### EXERCISE DESCRIPTION:
For this listing, the lines between the one holding "Given: Click the number 470 in like count" and the one holding "Toggle 在此视图中显示模型类别 checkbox", inclusive, must be set down exactly.
BEGIN DATA TO PROCESS
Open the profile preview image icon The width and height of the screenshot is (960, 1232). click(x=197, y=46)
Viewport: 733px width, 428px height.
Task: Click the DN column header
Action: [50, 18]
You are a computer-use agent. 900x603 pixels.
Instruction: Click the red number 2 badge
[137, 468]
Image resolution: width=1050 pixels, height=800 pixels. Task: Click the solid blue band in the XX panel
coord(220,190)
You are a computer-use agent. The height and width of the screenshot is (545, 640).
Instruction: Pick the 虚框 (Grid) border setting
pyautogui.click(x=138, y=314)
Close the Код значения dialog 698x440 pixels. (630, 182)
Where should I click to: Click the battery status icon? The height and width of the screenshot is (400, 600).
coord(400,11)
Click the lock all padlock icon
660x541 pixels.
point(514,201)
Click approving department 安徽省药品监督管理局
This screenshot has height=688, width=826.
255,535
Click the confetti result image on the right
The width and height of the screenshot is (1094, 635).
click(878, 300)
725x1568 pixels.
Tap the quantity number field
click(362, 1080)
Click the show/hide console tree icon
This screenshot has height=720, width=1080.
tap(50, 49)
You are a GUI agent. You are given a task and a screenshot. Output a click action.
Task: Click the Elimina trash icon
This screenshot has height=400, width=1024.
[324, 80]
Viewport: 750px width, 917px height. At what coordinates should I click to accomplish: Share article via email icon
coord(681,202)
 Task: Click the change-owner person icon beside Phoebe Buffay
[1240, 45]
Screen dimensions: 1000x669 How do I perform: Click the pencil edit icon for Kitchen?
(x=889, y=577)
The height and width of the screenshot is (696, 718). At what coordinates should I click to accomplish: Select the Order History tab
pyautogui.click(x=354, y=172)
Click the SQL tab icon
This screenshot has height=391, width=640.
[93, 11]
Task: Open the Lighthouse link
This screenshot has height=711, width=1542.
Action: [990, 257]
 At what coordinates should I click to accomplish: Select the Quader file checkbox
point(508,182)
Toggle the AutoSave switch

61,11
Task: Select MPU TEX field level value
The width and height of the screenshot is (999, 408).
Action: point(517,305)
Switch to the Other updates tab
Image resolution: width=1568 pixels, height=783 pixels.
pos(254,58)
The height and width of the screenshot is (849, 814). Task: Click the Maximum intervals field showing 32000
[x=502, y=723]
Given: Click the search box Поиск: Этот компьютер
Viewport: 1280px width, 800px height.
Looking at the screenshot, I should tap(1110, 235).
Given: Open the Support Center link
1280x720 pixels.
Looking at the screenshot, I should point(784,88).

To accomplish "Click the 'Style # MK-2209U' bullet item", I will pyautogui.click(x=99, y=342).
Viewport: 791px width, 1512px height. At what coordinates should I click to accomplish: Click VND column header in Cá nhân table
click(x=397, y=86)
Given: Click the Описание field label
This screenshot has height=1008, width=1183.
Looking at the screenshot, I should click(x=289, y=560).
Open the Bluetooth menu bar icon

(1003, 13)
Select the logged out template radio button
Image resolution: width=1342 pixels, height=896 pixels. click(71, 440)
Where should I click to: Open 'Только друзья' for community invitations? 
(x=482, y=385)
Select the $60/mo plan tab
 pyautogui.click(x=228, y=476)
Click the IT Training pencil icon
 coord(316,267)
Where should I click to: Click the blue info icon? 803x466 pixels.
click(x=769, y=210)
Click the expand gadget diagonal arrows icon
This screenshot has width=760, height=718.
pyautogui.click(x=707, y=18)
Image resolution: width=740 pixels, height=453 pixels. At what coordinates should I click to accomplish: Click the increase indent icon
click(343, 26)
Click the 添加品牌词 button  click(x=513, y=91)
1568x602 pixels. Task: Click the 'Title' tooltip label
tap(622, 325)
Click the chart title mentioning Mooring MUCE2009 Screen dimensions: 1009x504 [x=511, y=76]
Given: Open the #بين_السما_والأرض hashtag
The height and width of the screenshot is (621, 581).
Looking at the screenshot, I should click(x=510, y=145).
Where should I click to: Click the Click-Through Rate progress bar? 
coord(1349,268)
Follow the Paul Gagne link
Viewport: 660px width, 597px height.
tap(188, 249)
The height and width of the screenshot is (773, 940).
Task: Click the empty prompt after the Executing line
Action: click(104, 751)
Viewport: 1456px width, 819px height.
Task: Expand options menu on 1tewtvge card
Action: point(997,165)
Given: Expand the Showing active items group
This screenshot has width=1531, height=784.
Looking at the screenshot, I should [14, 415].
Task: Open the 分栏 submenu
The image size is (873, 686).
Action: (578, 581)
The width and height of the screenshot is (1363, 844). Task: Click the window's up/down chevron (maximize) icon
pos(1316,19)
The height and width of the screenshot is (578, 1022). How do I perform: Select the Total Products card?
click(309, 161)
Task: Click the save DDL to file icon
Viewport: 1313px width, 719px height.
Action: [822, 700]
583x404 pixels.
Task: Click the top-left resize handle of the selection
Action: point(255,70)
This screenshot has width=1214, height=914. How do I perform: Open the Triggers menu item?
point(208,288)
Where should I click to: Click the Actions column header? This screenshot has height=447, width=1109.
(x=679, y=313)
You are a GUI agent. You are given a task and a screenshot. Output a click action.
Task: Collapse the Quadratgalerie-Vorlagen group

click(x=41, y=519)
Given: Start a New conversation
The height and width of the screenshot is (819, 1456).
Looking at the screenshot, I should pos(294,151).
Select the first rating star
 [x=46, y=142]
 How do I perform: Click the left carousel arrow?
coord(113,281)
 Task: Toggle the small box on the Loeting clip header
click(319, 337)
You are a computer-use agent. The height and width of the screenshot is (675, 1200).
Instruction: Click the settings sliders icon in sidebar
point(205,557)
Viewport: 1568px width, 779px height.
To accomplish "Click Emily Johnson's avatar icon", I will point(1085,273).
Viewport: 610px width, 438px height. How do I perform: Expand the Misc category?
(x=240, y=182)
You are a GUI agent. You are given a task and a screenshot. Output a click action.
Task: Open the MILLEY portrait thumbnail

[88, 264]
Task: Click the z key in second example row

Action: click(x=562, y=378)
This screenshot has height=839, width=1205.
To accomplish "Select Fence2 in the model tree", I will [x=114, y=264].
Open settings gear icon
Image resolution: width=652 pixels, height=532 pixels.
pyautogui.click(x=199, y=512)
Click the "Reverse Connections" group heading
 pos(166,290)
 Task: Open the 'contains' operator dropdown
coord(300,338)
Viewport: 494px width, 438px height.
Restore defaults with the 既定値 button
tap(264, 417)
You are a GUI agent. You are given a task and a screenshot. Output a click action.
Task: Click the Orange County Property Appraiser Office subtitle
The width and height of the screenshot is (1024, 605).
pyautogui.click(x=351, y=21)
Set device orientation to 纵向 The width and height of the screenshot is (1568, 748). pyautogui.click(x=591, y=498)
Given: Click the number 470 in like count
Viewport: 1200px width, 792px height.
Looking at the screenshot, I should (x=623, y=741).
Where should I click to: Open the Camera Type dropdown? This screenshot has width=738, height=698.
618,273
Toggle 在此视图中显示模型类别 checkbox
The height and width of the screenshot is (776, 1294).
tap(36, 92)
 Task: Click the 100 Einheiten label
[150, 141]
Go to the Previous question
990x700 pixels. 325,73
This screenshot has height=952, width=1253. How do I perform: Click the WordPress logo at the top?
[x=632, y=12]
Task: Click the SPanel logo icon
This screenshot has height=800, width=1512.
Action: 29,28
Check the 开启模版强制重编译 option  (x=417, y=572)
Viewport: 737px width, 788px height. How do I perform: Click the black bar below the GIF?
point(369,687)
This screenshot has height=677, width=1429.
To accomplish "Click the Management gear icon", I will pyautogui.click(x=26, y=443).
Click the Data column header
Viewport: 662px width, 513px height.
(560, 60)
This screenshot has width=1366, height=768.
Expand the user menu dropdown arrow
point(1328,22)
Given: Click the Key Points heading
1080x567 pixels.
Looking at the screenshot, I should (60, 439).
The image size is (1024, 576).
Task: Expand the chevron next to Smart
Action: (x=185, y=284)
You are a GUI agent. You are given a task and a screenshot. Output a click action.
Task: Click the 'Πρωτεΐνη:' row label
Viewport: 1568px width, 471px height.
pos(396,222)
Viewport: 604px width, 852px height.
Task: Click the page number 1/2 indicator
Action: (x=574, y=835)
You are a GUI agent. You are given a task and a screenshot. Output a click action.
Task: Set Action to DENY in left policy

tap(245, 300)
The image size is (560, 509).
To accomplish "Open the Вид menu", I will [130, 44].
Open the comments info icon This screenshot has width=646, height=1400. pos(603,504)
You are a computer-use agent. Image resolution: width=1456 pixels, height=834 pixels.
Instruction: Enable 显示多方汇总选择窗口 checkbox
END DATA TO PROCESS
### TASK ANSWER:
Given: Click the number 470 in like count
Viewport: 1200px width, 792px height.
Looking at the screenshot, I should (x=623, y=741).
Where should I click to: Open the Camera Type dropdown? This screenshot has width=738, height=698.
618,273
Toggle 在此视图中显示模型类别 checkbox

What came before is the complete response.